Une avocate interroge sa jeune cliente, qui accuse apparemment quelqu'un de viol sans cligner des yeux, sans donner aucun indice de ce qu'elle pense. La première, d'une froideur impériale, demande à la seconde si elle couche avec beaucoup de garçons. La réponse se fait dans les larmes. L'avocate reste insondable. Est-elle sévère, indifférente, empathique ou les trois à la fois ? C'est justement ce qui est intéressant dans L'été dernier de Catherine Breillat, adaptation du film danois Dronningen réalisé par May el-Toukhy en 2019 et qui sortira le 13 septembre prochain.
Léa Drucker y incarne l'avocate et épouse d'un homme avec lequel elle a adopté deux petites filles et vit un quotidien harmonieux, sans surprise et bourgeois. Tout bascule quand l'adolescent que son mari a eu avec une autre femme fait irruption, suscitant un désir aussi pur que brutal. Dans ce Lolita inversé, Breillat, qui abhorre que l'on parle d'un caractère érotique ou sulfureux de ses films, cadre éperdument les émotions de ses personnages. Léa Drucker y est magistrale, elle est l’invité du Grand Canal.
Un personnage ambivalent dans le dernier film de Catherine Breillat
Dans L’été dernier, le personnage de Léa Drucker est plein d’ambiguïté. Elle apparaît sous différentes formes selon les protagonistes du film. Elle est au départ, circonspecte avec le fils de son mari, tendre avec son mari et froide avec sa cliente. La comédienne interprète un personnage ambivalent et mystérieux : « J’ai vu le film deux fois et ça m'a fait des impressions différentes. Le talent de Catherine Breillat, c’est de laisser la place au spectateur pour interpréter les situations du film. Quand on prépare un rôle, on se pose plein de questions sur le personnage. Et parfois, il y a des révélations, en jouant avec Samuel Kircher pour ce film, ça a donné une nouvelle lumière sur mon personnage. »
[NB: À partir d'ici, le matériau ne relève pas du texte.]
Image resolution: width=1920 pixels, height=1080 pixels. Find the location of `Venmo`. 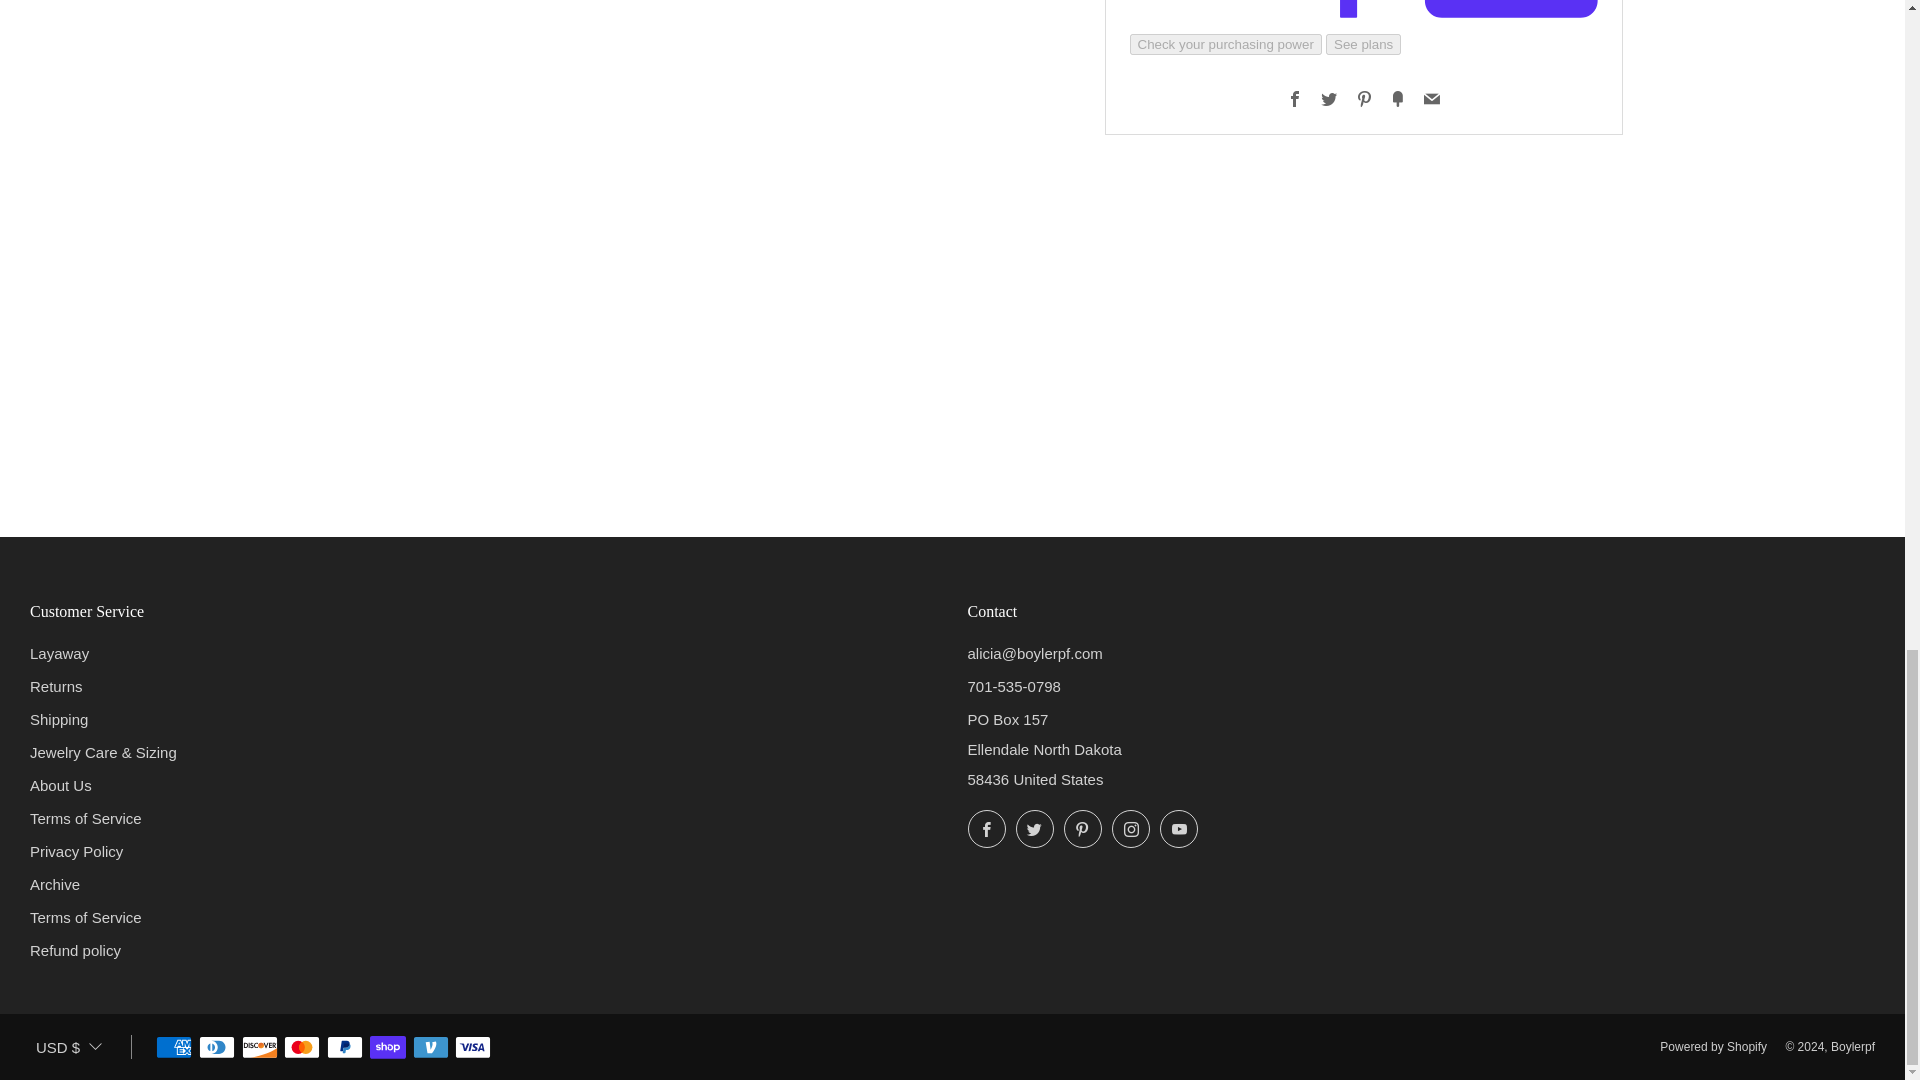

Venmo is located at coordinates (430, 1048).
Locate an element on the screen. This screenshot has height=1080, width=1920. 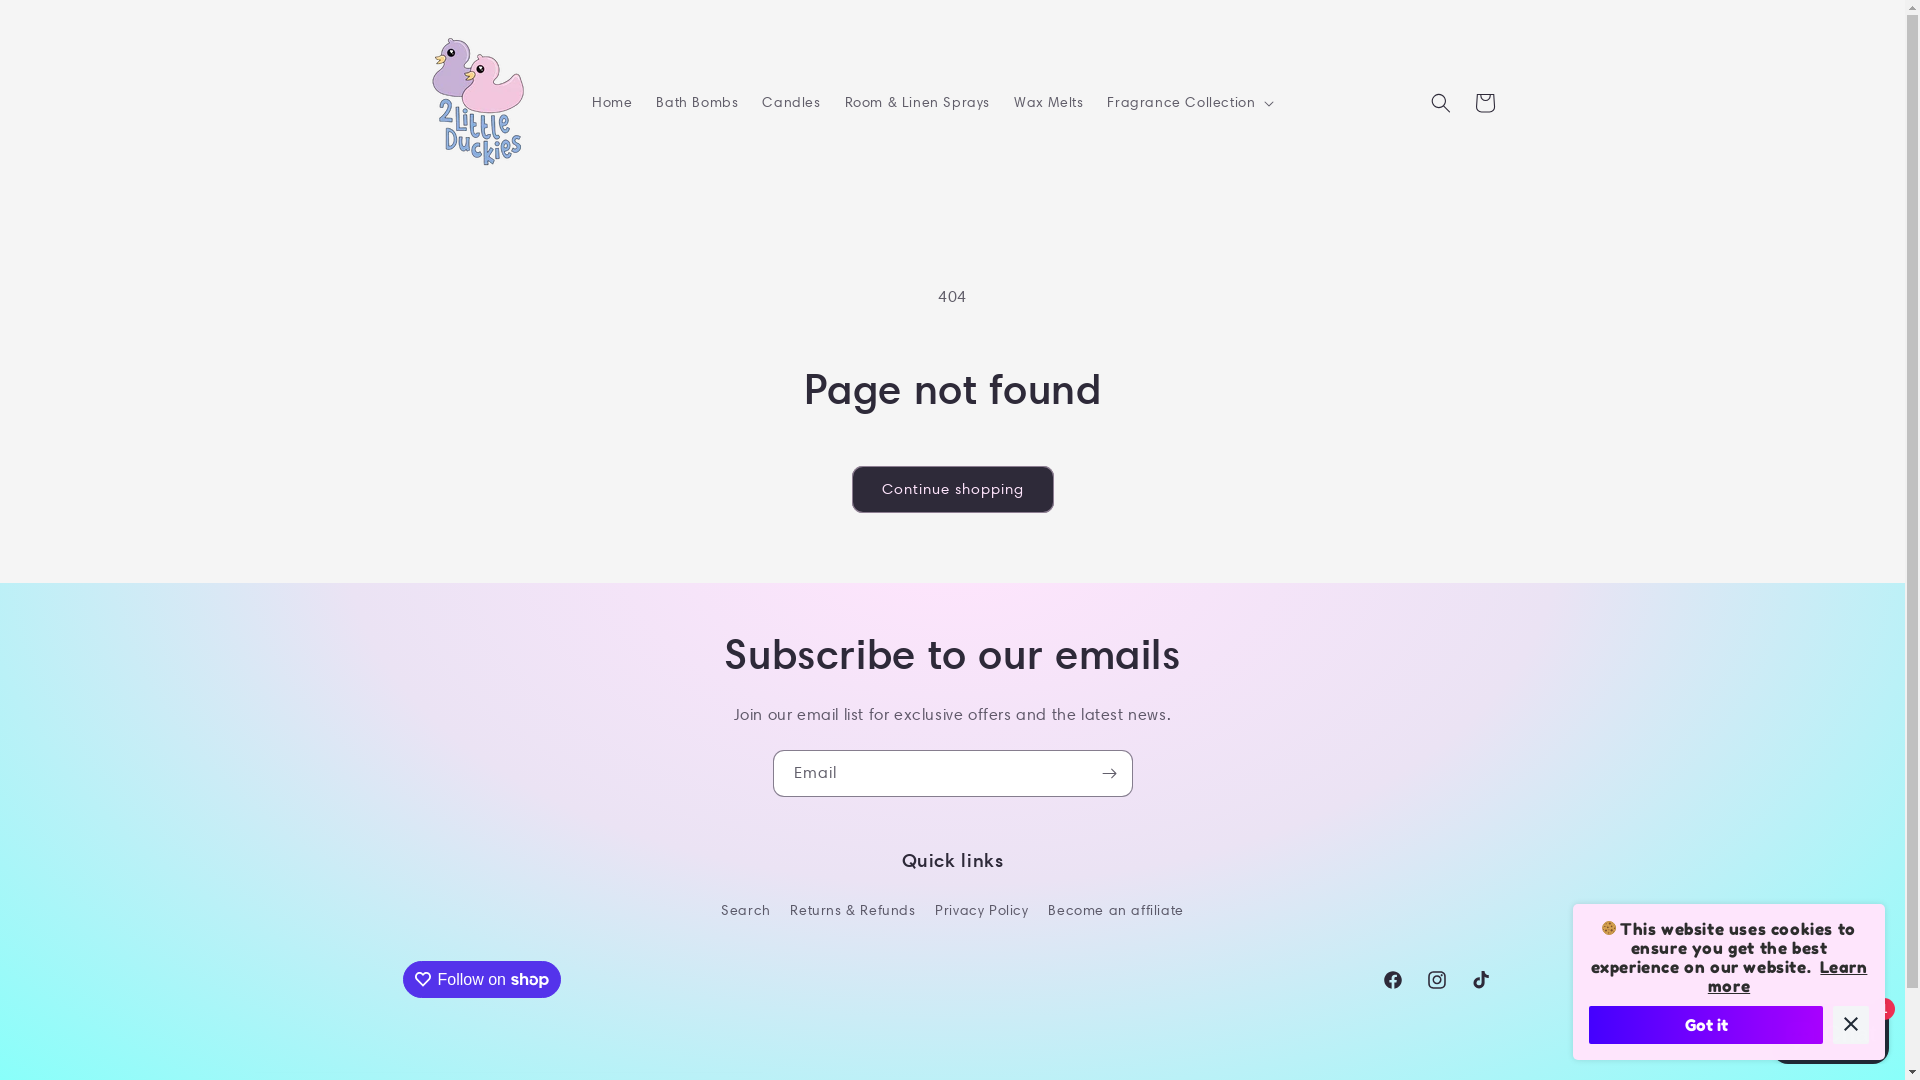
Returns & Refunds is located at coordinates (852, 910).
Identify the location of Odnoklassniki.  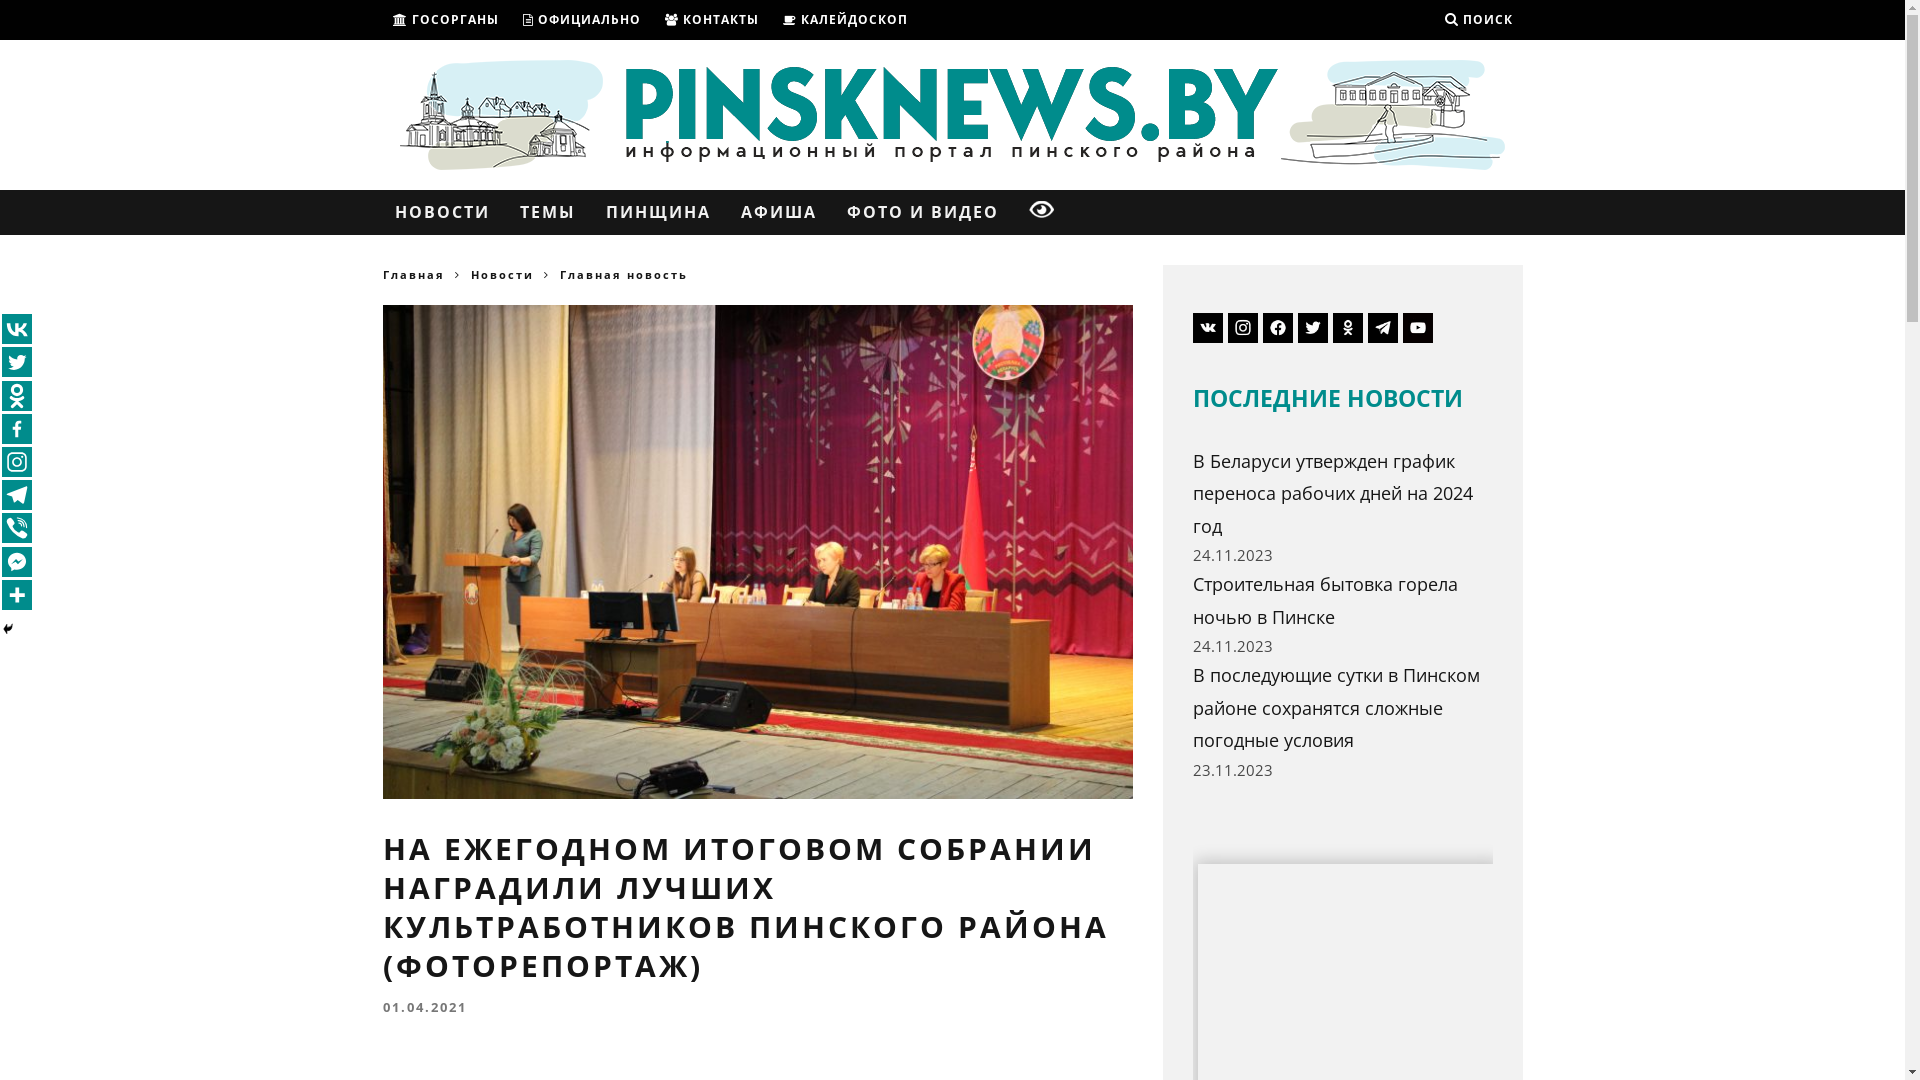
(17, 396).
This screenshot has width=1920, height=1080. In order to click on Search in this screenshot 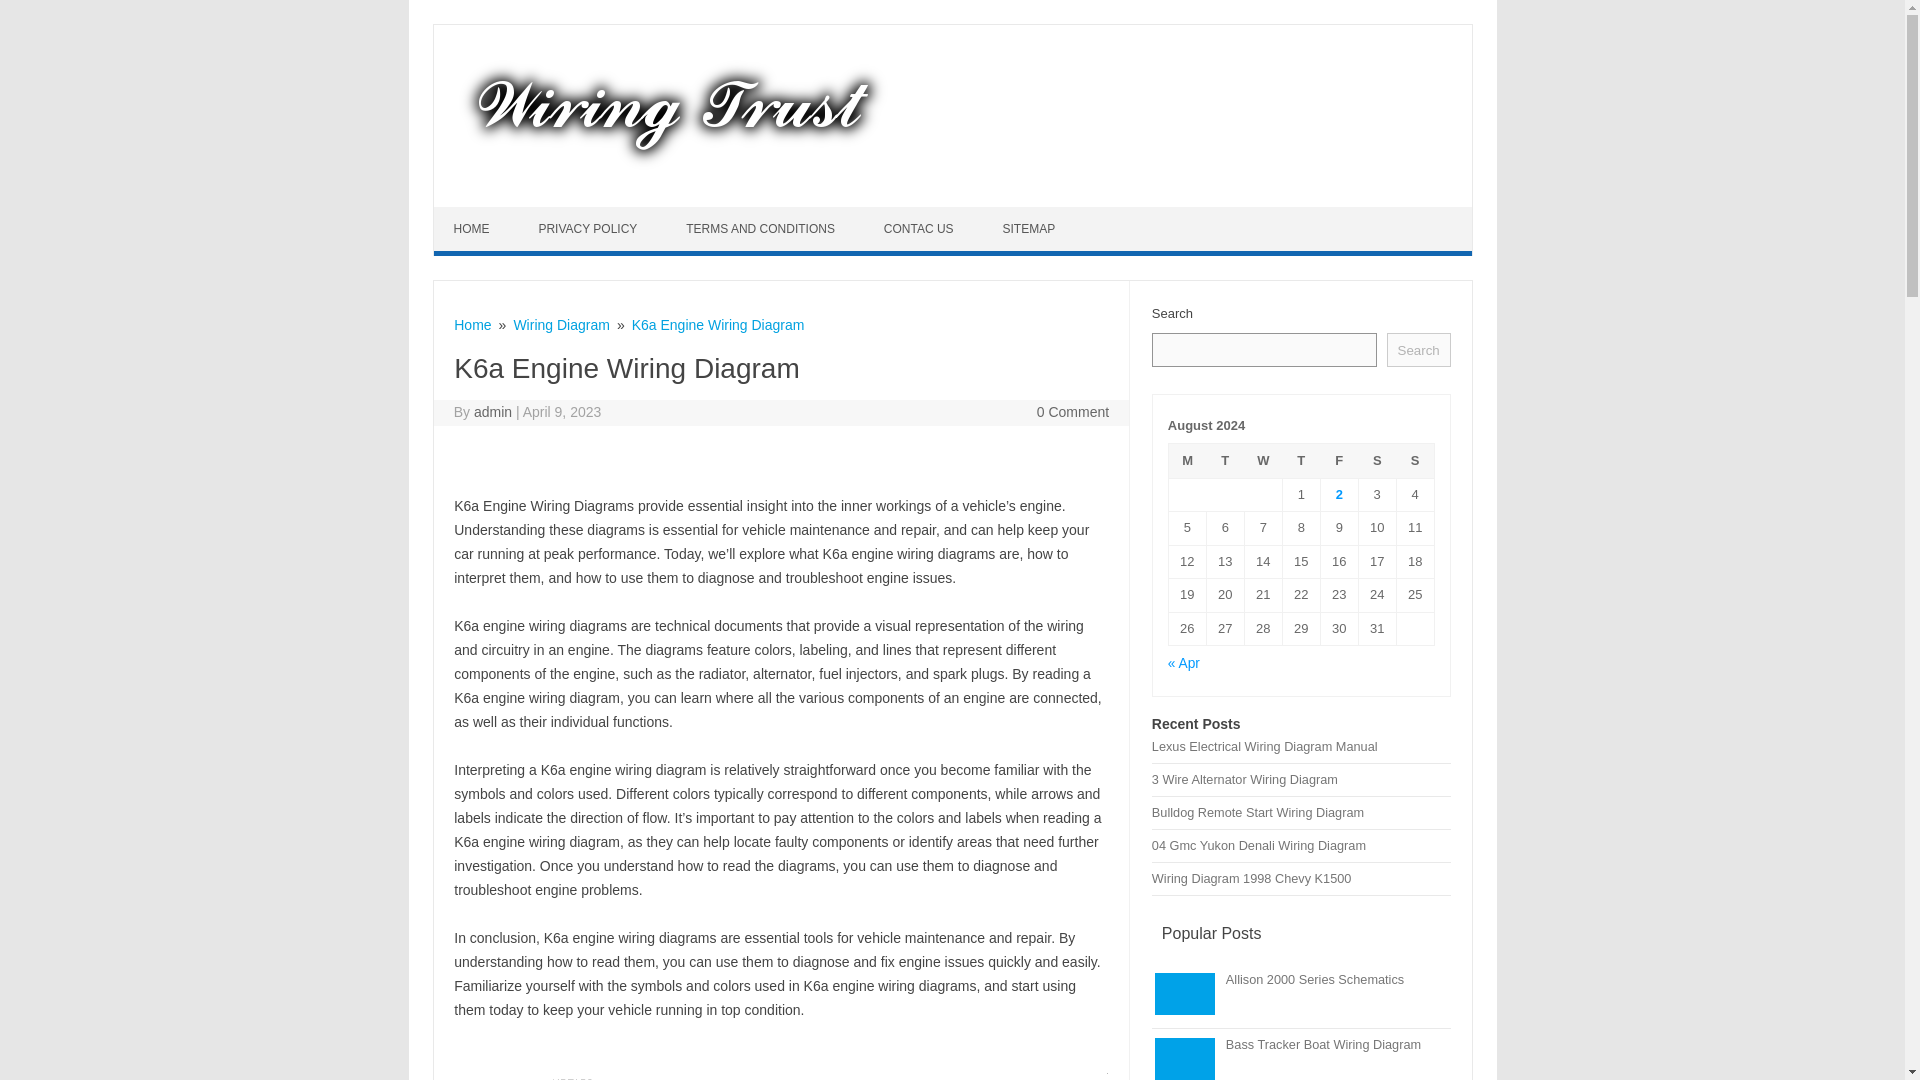, I will do `click(1418, 350)`.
Ne pas juger son personnage
Dans une précédente interview, Léa Drucker a dit, ne pas approuver le geste de son personnage, qui va entretenir un rapport charnel avec le fils de son mari : « Avant de commencer à interpréter un personnage comme celui-là, la vraie question, c'est comment je trouve la clé pour pouvoir l'aimer ? Parce qu’il faut que je puisse la justifier pleinement pour pouvoir être crédible. »
Observer le danger du désir
Comme le rappelle Léa Drucker, ce qui traverse tous les films de Catherine Breillat, c'est le désir féminin : « C’est une cinéaste qui est allée très loin dans l'exploration de l'intime et du désir féminin. Si on se place de ce côté-là, de cette exploration-là, la femme que j’interprète n'est pas coupable, elle n’a pas réussi à résister. Elle se laisse tomber dans une passion très dangereuse pour elle, pour lui comme pour toute la famille. »
Catherine Breillat, une cinéaste exigeante
Dans ce film, Léa Drucker campe presque une héroïne de film noir, référence assumée par la réalisatrice : « Le cinéma de Catherine Breillat vous emmène ailleurs. Son cinéma est très contraignant pour les comédiens. Elle vous met dans des contraintes folles parce qu'elle a une exigence visuelle. » Dans L’été dernier, il y a une scène où Samuel Kircher et Léa Drucker sont tous les deux dans l'herbe, il lui fait un questionnaire avec son enregistreur. On découvre cette femme qui est mature tout d'un coup, se mettre à répondre comme si elle avait seize ans. Le spectateur sent qu’elle se reconnecte aussi à un traumatisme ancien sûrement lié à sa première fois, et que le destin lui donne l'opportunité de rejouer son départ dans la vie amoureuse, mais c’est un choix immoral aux yeux de la société : « Ils cherchent tous les deux une clé à leur existence. »
Un film où le thème de la vieillesse tient pour obsession
Dans L’été dernier, il est question de vieillesse jusqu'à l'obsession. Catherine Breillat avait déjà adapté Une vieille maîtresse de Barbey d'Aurevilly avec une Asia Argento ardente. Ici, ce thème ponctue tout le film de Catherine Breillat. Pour la comédienne Léa Drucker, 51 ans, le temps qui passe n’est pas qu’une question de physique : « Le pire pour moi, c’est de perdre l’énergie et la curiosité, l’envie de sortir. »
Devenir actrice
Pendant longtemps, Léa Drucker n’arrivait pas à se projeter en star de cinéma jouant dans des rôles très féminins, très glamour. C’est l’arrivée d’actrice comme Charlotte Gainsbourg, qui font lui montrer que c’est possible : « Je trouvais que les actrices étaient des femmes exceptionnelles et inaccessibles, qui avaient une féminité exacerbée, ça m'impressionnait beaucoup. Je voulais être une actrice et l’arrivée dans les années 80 de jeunes actrices plus proches du quotidien m’ont fait sauter le pas. »
Une rétrospective est consacrée à Catherine Breillat jusqu’au 24 septembre à la Cinémathèque.